** START OF SELECTED TEXT **
What happened to the field we serve? Most outdoor centers are client-driven, not program-driven. In their view, they must constantly hustle to meet the expressed needs and desires of their clients, whatever those might be, rather than becoming proactive in selling an expensive earth education program. Most nature centers are still caught in the web of Victorian nature study, plus local expectations and funding, and most schools are facing ever greater financial constraints and ever more reluctant teachers.
The prospects for establishing programs in additional countries are not good. Our programs are just too rigorous and costly for most sites. In the US, they have succeeded primarily as entrepreneurial enterprises run by the institute’s Associates. In Canada, school systems and a couple of major outdoor centers have supported them. And in Australia, the Girl Guides took them on. Lots of places in other countries would like to offer them, but when their administrators assess the financial realities and our restrictions on their use, there is little support, and even where there is, we have found it hard to keep up with helping them.
** END OF SELECTED TEXT **
● **OBJECTIVE**
Reproduce the passage on earth education programs word for word, starting at "The prospects for" and ending at "with helping them.".
** START OF RECORDS PROVIDED **
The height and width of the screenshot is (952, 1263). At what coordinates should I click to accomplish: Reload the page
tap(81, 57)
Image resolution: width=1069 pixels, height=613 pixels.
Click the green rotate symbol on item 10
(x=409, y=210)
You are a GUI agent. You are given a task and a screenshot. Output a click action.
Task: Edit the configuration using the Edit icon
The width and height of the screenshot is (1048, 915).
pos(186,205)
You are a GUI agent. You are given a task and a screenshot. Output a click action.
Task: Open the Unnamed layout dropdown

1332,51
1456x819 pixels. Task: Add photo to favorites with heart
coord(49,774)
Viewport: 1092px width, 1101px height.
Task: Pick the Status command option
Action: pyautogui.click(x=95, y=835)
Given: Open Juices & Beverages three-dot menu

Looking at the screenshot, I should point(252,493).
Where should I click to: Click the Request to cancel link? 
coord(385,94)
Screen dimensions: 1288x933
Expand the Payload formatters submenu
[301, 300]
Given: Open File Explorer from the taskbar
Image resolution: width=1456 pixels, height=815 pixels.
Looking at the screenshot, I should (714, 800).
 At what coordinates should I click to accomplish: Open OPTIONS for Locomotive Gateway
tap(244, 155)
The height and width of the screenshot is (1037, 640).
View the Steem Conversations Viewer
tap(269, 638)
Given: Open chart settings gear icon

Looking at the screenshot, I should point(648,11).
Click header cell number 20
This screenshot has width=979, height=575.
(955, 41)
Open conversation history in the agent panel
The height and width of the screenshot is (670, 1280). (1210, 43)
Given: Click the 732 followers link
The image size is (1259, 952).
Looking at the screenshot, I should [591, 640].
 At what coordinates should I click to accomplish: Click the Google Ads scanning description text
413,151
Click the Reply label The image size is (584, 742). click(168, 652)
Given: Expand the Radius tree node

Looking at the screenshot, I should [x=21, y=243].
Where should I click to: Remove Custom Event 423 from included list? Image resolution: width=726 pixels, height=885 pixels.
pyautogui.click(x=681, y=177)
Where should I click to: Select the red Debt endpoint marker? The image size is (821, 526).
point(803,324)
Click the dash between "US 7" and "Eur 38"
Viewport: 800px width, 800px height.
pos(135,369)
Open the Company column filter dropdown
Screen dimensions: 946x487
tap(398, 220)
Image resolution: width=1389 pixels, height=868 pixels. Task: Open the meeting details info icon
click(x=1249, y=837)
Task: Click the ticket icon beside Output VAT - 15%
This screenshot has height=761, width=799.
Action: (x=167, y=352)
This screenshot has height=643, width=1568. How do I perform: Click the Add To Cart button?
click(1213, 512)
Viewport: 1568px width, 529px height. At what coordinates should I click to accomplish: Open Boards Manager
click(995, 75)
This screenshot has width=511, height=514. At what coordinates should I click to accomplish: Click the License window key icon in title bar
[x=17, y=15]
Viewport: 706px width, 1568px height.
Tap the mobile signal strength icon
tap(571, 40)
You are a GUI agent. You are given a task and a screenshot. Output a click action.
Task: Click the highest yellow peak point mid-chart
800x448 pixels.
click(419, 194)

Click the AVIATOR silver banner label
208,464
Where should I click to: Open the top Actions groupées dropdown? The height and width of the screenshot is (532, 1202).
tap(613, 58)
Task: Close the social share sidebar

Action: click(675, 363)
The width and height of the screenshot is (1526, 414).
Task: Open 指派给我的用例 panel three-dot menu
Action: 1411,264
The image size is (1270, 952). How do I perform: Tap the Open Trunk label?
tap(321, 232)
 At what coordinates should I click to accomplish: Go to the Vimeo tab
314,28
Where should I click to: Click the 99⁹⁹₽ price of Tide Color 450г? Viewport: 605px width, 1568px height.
** END OF RECORDS PROVIDED **
● **TASK RESPONSE**
The prospects for establishing programs in additional countries are not good. Our programs are just too rigorous and costly for most sites. In the US, they have succeeded primarily as entrepreneurial enterprises run by the institute’s Associates. In Canada, school systems and a couple of major outdoor centers have supported them. And in Australia, the Girl Guides took them on. Lots of places in other countries would like to offer them, but when their administrators assess the financial realities and our restrictions on their use, there is little support, and even where there is, we have found it hard to keep up with helping them.